> DATA RECORDS:
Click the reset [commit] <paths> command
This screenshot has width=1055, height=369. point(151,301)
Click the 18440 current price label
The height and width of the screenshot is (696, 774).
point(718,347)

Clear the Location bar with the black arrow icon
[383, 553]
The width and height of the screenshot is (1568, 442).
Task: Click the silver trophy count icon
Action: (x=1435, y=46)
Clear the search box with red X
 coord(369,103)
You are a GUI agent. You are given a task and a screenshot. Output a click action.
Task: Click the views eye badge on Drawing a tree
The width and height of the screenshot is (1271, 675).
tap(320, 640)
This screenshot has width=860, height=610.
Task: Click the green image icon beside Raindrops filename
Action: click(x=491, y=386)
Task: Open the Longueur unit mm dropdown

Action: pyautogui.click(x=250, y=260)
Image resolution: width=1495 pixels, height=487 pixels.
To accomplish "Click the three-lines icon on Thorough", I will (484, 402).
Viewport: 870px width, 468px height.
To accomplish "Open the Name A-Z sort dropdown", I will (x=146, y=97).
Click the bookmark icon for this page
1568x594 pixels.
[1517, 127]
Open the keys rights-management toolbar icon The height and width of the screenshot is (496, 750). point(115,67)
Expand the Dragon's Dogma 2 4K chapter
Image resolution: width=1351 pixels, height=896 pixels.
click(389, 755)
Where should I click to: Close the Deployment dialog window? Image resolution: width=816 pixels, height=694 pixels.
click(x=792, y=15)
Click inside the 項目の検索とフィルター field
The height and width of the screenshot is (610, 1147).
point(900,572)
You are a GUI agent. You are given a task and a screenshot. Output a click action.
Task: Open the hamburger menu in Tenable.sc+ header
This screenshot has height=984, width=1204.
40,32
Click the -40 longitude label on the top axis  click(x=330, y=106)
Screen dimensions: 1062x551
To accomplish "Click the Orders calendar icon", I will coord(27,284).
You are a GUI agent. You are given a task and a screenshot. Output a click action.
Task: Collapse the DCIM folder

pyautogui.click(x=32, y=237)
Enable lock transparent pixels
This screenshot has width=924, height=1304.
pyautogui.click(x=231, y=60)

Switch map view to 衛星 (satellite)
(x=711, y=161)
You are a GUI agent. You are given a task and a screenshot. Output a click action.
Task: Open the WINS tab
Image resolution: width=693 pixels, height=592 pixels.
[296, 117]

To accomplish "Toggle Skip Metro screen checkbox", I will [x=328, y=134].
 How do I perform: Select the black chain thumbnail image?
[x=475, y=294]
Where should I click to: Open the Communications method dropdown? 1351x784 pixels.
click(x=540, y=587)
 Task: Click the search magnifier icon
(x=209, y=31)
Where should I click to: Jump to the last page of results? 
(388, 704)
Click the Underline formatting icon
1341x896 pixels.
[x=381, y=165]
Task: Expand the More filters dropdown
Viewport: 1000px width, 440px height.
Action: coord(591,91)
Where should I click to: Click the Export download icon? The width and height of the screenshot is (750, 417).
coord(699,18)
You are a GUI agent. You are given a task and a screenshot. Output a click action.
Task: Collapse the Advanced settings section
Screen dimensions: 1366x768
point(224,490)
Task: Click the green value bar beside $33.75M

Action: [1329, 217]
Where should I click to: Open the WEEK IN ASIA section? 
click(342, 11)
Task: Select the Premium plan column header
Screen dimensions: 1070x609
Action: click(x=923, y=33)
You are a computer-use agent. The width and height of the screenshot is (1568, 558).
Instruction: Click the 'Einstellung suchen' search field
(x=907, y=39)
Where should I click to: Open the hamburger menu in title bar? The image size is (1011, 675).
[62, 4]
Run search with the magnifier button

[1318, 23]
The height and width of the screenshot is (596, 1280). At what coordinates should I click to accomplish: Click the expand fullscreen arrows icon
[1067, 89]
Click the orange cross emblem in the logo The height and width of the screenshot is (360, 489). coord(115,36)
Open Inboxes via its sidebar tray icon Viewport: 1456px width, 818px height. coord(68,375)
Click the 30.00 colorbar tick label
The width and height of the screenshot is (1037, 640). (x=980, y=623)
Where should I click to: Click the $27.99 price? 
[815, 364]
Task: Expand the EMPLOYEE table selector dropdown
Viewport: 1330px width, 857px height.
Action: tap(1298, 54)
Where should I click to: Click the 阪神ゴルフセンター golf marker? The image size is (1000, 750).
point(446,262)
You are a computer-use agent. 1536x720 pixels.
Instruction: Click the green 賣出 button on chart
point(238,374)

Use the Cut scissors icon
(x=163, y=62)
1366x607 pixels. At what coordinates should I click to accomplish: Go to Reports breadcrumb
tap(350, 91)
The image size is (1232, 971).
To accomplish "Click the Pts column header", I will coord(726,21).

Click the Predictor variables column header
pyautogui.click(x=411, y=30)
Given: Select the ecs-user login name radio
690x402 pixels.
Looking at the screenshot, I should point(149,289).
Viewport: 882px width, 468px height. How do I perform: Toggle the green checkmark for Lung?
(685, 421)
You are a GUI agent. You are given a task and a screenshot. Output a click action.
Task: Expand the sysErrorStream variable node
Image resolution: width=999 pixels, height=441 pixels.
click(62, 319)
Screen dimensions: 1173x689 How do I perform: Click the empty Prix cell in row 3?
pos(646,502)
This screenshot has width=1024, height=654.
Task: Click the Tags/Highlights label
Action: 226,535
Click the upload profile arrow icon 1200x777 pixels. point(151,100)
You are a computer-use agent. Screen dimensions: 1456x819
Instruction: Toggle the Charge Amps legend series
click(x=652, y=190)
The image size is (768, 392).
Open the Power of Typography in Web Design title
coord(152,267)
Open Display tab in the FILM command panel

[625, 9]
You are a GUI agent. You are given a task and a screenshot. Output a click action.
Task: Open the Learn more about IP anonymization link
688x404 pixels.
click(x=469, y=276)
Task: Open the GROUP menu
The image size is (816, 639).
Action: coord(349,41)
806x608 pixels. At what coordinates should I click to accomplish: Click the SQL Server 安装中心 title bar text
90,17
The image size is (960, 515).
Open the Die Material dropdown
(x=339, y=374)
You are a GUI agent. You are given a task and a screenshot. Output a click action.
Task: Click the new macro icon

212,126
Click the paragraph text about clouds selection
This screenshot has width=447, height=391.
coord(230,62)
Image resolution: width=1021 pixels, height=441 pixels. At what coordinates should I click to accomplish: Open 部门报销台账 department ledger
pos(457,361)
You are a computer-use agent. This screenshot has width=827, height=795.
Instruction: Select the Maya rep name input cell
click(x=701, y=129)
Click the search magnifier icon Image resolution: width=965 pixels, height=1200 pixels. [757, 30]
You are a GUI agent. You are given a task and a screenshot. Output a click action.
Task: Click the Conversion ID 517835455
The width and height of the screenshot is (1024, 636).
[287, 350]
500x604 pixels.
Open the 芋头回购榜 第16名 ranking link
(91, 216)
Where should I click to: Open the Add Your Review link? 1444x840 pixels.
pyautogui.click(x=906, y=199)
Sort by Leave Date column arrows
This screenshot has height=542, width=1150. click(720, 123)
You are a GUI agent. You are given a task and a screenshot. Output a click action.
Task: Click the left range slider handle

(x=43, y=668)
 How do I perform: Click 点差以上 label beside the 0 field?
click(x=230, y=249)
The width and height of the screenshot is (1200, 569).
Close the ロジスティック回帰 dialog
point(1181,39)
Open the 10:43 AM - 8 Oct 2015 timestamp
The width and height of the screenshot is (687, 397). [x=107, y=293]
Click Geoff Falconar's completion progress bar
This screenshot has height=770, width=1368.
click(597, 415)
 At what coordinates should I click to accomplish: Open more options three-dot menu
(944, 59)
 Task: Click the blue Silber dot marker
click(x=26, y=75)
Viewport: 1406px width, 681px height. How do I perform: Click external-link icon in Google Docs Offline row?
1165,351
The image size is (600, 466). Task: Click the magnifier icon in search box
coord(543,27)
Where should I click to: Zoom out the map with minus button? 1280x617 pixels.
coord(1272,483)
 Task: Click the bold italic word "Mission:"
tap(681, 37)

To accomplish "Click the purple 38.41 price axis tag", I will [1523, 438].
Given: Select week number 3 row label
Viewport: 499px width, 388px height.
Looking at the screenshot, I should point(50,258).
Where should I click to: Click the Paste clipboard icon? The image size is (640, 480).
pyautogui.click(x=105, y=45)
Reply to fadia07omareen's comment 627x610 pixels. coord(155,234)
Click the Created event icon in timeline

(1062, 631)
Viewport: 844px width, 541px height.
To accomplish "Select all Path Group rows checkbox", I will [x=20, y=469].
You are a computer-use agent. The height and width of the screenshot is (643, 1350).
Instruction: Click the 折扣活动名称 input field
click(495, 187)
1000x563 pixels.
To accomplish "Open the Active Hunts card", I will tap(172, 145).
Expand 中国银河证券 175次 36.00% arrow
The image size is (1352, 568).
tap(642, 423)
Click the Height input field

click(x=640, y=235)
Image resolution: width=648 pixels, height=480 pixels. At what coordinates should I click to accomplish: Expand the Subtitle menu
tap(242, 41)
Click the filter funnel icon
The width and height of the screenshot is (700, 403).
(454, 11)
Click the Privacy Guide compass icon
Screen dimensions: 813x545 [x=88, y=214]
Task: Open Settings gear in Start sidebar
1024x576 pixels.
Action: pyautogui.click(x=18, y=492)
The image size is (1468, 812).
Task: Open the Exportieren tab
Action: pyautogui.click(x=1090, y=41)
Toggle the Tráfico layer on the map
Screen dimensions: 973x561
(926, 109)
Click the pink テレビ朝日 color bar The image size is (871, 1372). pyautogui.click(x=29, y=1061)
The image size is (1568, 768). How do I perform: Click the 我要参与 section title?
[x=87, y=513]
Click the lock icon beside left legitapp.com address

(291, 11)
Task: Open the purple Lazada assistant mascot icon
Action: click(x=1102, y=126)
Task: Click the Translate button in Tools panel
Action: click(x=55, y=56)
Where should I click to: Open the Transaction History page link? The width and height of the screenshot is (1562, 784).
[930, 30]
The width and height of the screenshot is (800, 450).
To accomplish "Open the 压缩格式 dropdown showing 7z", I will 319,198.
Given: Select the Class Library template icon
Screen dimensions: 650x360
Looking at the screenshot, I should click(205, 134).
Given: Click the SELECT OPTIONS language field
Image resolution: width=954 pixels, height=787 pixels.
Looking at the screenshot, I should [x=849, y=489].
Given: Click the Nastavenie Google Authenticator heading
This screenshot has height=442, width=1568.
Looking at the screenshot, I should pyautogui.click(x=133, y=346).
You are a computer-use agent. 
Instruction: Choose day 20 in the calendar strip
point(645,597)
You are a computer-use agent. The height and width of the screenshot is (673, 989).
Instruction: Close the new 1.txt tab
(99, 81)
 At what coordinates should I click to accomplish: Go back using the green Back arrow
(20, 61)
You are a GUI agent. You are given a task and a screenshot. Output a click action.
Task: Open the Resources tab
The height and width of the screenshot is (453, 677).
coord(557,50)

> PROBLEM: Give every line of the material that includes the string "computer".

> EXERCISE OUTPUT:
You are a computer-use agent. The width and height of the screenshot is (1568, 558).
You are a computer-use agent. 1536x720 pixels.
You are a computer-use agent. Screen dimensions: 1456x819
You are a computer-use agent. This screenshot has width=827, height=795.
You are a computer-use agent. The height and width of the screenshot is (643, 1350).
You are a computer-use agent. 
You are a computer-use agent. The height and width of the screenshot is (673, 989).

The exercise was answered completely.